The Ghost Writer by John Hardwood

A few weeks ago, I was gripped by a reckless desire to read horror fiction. The last time I read and enjoyed this genre was when I read The Exorcist , but since then, I have only read short stories that could be described as scary, and I wanted to read a full-length book. While browsing through Half-Price Books, I chanced upon this book by John Harwood – an unknown writer, and an unknown book, for me. A quick search on Amazon’s reviews showed me that it had decent star rating and I bought the book.

The beginning seemed a little slow, but it soon picked up the pace and began to take surprising turns. Gerard Freeman, a young boy, leads a boring, insipid life in a small Australian town, when he happens to make a penfriend in England. She’s a beautiful young girl who has been in an accident that killed her parents and left her paralyzed and unable to walk. Alice, the penfriend, and Gerard write to each other for years, slowly falling in love and planning to meet. In the meantime, Gerard and his mother have a falling-out because she doesn’t like his involvement with Alice, and in spite of constant requests, Gerard’s mother refuses to talk to him about her past, something she did when they were on better terms. But Gerard has a link to his mother’s past – short stories written by her grandmother – which are interspersed throughout the novel. The narrative only gets more complicated from here on.

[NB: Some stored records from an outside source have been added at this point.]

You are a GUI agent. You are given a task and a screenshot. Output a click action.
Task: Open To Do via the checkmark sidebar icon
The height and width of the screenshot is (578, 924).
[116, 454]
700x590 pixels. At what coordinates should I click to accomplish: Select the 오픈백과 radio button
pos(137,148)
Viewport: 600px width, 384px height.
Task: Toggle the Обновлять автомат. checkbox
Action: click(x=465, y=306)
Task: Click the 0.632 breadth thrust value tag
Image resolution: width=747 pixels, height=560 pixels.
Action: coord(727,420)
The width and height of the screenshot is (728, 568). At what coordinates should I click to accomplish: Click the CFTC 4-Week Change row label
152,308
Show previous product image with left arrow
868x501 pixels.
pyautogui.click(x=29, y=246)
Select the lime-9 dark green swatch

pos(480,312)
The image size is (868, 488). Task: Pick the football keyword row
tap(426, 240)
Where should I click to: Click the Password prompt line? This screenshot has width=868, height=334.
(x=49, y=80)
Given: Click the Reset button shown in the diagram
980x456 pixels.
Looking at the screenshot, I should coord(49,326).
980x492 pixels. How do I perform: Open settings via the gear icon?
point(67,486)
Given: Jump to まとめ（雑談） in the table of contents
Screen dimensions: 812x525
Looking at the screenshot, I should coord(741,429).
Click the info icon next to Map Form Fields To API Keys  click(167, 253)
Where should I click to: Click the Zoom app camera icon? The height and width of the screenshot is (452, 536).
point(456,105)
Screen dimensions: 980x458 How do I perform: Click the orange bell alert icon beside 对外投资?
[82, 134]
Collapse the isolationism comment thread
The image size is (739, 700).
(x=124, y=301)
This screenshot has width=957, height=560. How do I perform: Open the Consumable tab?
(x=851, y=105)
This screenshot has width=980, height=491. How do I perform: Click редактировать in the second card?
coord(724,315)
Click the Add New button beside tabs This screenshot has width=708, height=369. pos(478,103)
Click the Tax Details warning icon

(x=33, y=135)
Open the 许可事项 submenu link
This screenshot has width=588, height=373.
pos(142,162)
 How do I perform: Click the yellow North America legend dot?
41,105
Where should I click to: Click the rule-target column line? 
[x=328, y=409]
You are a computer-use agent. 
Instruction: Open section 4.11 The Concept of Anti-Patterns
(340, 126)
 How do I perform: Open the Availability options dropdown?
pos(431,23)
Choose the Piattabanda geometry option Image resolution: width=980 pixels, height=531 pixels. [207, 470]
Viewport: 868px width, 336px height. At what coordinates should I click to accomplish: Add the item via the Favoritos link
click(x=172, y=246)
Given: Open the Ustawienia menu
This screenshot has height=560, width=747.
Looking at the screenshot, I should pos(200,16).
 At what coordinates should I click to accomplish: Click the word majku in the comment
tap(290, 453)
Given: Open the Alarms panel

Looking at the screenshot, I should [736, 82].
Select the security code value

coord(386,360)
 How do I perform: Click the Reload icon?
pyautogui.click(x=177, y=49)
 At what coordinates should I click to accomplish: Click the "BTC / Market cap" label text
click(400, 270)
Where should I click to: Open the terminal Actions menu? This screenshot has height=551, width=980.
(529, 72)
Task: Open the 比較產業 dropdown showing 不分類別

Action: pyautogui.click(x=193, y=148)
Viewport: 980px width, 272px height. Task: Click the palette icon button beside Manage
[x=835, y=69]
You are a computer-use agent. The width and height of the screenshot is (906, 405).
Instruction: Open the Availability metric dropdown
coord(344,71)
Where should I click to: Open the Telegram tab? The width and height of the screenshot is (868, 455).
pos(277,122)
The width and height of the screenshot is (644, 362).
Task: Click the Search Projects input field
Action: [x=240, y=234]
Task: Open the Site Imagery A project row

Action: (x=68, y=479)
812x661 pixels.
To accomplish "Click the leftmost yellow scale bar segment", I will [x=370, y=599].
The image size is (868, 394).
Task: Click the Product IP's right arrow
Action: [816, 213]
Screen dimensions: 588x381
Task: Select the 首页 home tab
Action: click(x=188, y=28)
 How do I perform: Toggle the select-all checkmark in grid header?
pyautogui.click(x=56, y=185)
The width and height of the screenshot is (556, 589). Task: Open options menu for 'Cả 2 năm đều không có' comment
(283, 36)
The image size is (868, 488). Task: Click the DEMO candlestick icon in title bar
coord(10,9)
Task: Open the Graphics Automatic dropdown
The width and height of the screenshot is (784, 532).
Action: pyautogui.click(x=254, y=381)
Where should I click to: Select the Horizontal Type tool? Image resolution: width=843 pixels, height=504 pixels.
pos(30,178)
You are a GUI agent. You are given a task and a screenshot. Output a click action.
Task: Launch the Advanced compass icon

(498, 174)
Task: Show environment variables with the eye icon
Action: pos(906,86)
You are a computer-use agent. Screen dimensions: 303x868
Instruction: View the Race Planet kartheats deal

One of the most striking things about this book, is Harwood’s capacity to write in different genres – there’s the novel we’re reading from Gerard’s perspective, letters from Alice, and there are short stories written by Viola, Gerard’s great-grandmother. That in itself is a feat that makes me admire the writer and the book. And here’s when I inject the dreaded “but.” But, the problem with this book, as it is with many debut works is its length and its ambitiousness. The novel is 100 pages too long. (I know I’ve complained about this before, but why do writers think that “long” translates to “awesome”?) Moreover, towards the end it begins to get heavily descriptive and the story refuses to move along. Here, skipping pages is your friend, and that’s exactly what I did.

In the end, I’d say that to solve all the mysteries that the writer presents, it is worthwhile to finish the book. There’s a decent enough suspense and the book does get creepy at certain points, but not outright scary. I actually enjoyed the short stories a little more than I did the book in its entirety. But because the stories are intertwined so well and also overlap with the larger story, the book gets interesting too.

Update: I’m going through other readers’ reviews and I see a lot of frustration with regard to the ending. If anyone who has read the book happens to stop by here, please let’s discuss the end – because I was not confused at all!